◆ Given data ◆
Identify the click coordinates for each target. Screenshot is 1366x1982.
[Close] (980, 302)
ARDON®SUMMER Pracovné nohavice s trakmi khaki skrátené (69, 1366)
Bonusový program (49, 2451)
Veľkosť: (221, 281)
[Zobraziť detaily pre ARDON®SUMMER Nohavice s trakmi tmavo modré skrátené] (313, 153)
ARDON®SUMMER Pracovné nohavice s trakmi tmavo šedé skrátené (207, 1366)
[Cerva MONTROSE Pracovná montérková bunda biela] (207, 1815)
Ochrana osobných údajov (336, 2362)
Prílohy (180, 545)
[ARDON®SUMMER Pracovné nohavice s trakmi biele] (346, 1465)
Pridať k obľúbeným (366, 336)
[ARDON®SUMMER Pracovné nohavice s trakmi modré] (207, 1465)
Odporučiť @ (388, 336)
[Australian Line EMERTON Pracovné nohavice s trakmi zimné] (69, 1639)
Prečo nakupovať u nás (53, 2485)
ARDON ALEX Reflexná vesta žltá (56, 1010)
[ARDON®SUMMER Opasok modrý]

◆ Work task ◆
Write out all records exactly, keeping every detail.

◆ Written solution ◆
Identify the click coordinates for each target. Screenshot is 1366x1982.
[Close] (980, 302)
ARDON®SUMMER Pracovné nohavice s trakmi khaki skrátené (69, 1366)
Bonusový program (49, 2451)
Veľkosť: (221, 281)
[Zobraziť detaily pre ARDON®SUMMER Nohavice s trakmi tmavo modré skrátené] (313, 153)
ARDON®SUMMER Pracovné nohavice s trakmi tmavo šedé skrátené (207, 1366)
[Cerva MONTROSE Pracovná montérková bunda biela] (207, 1815)
Ochrana osobných údajov (336, 2362)
Prílohy (180, 545)
[ARDON®SUMMER Pracovné nohavice s trakmi biele] (346, 1465)
Pridať k obľúbeným (366, 336)
[ARDON®SUMMER Pracovné nohavice s trakmi modré] (207, 1465)
Odporučiť @ (388, 336)
[Australian Line EMERTON Pracovné nohavice s trakmi zimné] (69, 1639)
Prečo nakupovať u nás (53, 2485)
ARDON ALEX Reflexná vesta žltá (56, 1010)
[ARDON®SUMMER Opasok modrý]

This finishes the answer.